Милиционер больно дергает меня за шиворот… Сквозь слезы я слышу за дверьми женский крик. В кабинет, отталкивая милиционеров, вбегает мама. Плача, она падает на колени, ползет к майору и пытается целовать руку. Майор отталкивает ее.
— Единственный сын! Отпустите!.. Видит Бог, он не виноват!.. Всю жизнь буду молиться за вас!..
(До нас с сестрой Ниной у мамы было еще трое детей, но все они умерли в голодовку восемнадцатого — двадцатого годов).
— Заставь своего выродка признаться. Пусть скажет кто, отпустим.
И снова у меня перед глазами мелькают безликие на одно лицо фотокарточки 9x12.

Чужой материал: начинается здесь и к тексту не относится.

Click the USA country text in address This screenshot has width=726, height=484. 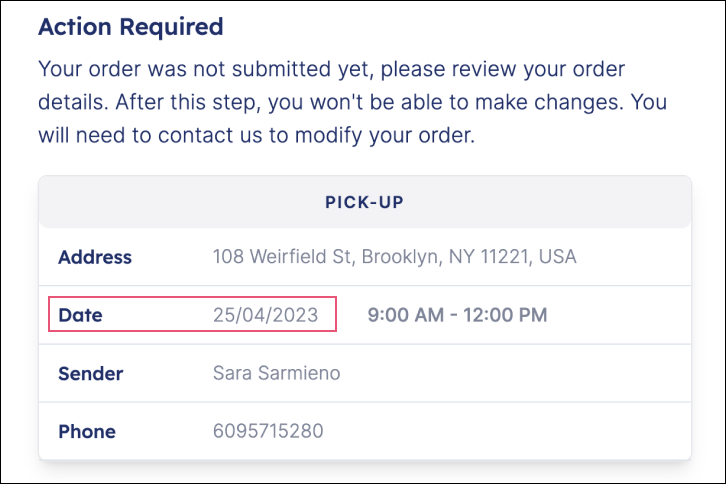[558, 257]
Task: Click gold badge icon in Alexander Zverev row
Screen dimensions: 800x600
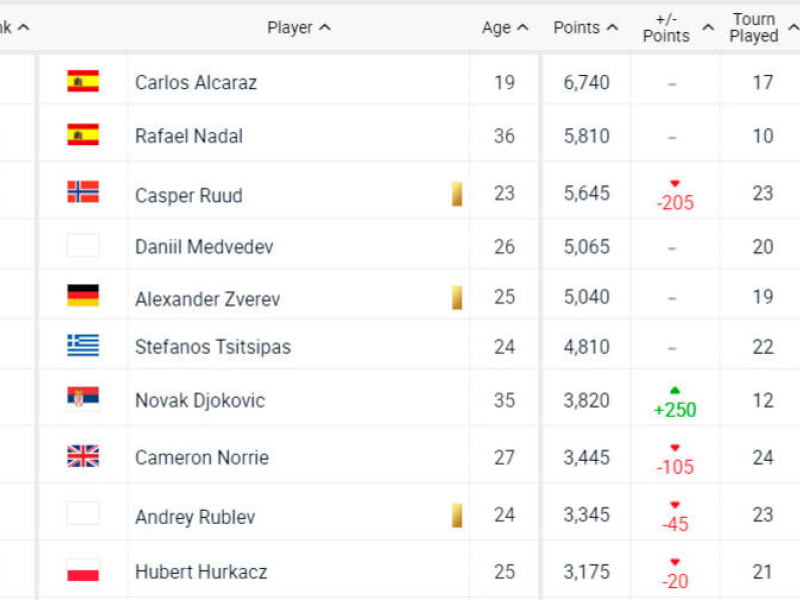Action: [457, 297]
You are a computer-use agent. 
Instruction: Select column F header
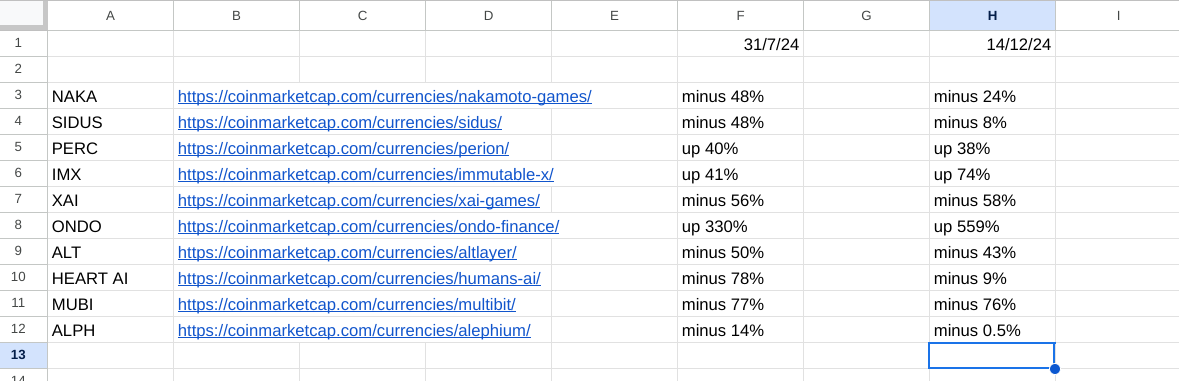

— Ну, сынок, ну скажи, тебе ничего не будет!
Мама прижимает меня к себе. Появляется еще милиционер. Меня вырывают из маминых рук, и я уже реву во весь голос. Я не знаю, что мне говорить, что от меня хотят:
— Дядя! Я больше не б-у-у-ду!
Мне страшно еще и потому, что мы — мелюзга огромных коммунальных квартир — наслышаны друг от друга и от взрослых про разные «страсти-мордасти», как ночью приезжают «черные мару- си», забирают из квартир женщин и увозят их куда-то, где они всю ночь моют полы, залитые кровью, как ловят и расстреливают шпионов. В Александровском парке мы пугливо обходим наглухо заколоченные двери павильона «Грот» (недалеко от памятника Стерегущему, сегодня там кафе «Грот»). Мама рассказывала, что в восемнадцатом году там расстреливали буржуев, а сейчас по ночам расстреливают шпионов. Недавно в темном коридоре нашей квартиры на дверной ручке повесился работавший в Смольном сын старой алкоголички — «Бухводички». Говорят, «допился до чертиков». Мы, квартирные огольцы, пугаем друг друга этими чертями и со страхом обходим ту ручку…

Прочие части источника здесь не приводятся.